Entries for locating text and elements

########################################

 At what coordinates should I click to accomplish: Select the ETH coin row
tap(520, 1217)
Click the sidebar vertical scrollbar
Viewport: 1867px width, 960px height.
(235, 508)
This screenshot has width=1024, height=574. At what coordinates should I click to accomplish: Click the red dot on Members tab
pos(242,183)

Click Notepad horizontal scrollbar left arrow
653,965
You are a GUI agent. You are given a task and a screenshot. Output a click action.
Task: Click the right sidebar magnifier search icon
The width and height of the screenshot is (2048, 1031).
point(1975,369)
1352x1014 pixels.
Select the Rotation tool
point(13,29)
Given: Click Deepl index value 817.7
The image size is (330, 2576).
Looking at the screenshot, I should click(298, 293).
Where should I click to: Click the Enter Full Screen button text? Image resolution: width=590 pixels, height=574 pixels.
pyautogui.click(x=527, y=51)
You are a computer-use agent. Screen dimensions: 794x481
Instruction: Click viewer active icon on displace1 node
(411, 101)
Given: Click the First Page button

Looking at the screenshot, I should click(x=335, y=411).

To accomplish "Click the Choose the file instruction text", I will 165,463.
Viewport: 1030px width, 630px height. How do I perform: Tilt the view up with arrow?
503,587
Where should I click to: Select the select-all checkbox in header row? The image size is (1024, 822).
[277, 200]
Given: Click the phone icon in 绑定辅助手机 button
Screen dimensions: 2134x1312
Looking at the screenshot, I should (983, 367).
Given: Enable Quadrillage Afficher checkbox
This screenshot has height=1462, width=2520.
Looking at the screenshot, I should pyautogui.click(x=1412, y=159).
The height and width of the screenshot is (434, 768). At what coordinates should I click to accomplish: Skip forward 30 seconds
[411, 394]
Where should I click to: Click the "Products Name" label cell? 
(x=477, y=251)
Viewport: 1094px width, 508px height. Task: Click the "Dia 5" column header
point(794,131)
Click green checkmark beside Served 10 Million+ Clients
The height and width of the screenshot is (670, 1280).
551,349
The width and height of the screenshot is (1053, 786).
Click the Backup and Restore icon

########################################

(Task) Can you recast the entries above as a JSON list of strings, with one string for each line and blank lines left out?

(Response for this exercise)
[
  " At what coordinates should I click to accomplish: Select the ETH coin row",
  "tap(520, 1217)",
  "Click the sidebar vertical scrollbar",
  "Viewport: 1867px width, 960px height.",
  "(235, 508)",
  "This screenshot has width=1024, height=574. At what coordinates should I click to accomplish: Click the red dot on Members tab",
  "pos(242,183)",
  "Click Notepad horizontal scrollbar left arrow",
  "653,965",
  "You are a GUI agent. You are given a task and a screenshot. Output a click action.",
  "Task: Click the right sidebar magnifier search icon",
  "The width and height of the screenshot is (2048, 1031).",
  "point(1975,369)",
  "1352x1014 pixels.",
  "Select the Rotation tool",
  "point(13,29)",
  "Given: Click Deepl index value 817.7",
  "The image size is (330, 2576).",
  "Looking at the screenshot, I should click(298, 293).",
  "Where should I click to: Click the Enter Full Screen button text? Image resolution: width=590 pixels, height=574 pixels.",
  "pyautogui.click(x=527, y=51)",
  "You are a computer-use agent. Screen dimensions: 794x481",
  "Instruction: Click viewer active icon on displace1 node",
  "(411, 101)",
  "Given: Click the First Page button",
  "Looking at the screenshot, I should click(x=335, y=411).",
  "To accomplish \"Click the Choose the file instruction text\", I will 165,463.",
  "Viewport: 1030px width, 630px height. How do I perform: Tilt the view up with arrow?",
  "503,587",
  "Where should I click to: Select the select-all checkbox in header row? The image size is (1024, 822).",
  "[277, 200]",
  "Given: Click the phone icon in 绑定辅助手机 button",
  "Screen dimensions: 2134x1312",
  "Looking at the screenshot, I should (983, 367).",
  "Given: Enable Quadrillage Afficher checkbox",
  "This screenshot has height=1462, width=2520.",
  "Looking at the screenshot, I should pyautogui.click(x=1412, y=159).",
  "The height and width of the screenshot is (434, 768). At what coordinates should I click to accomplish: Skip forward 30 seconds",
  "[411, 394]",
  "Where should I click to: Click the \"Products Name\" label cell? ",
  "(x=477, y=251)",
  "Viewport: 1094px width, 508px height. Task: Click the \"Dia 5\" column header",
  "point(794,131)",
  "Click green checkmark beside Served 10 Million+ Clients",
  "The height and width of the screenshot is (670, 1280).",
  "551,349",
  "The width and height of the screenshot is (1053, 786).",
  "Click the Backup and Restore icon"
]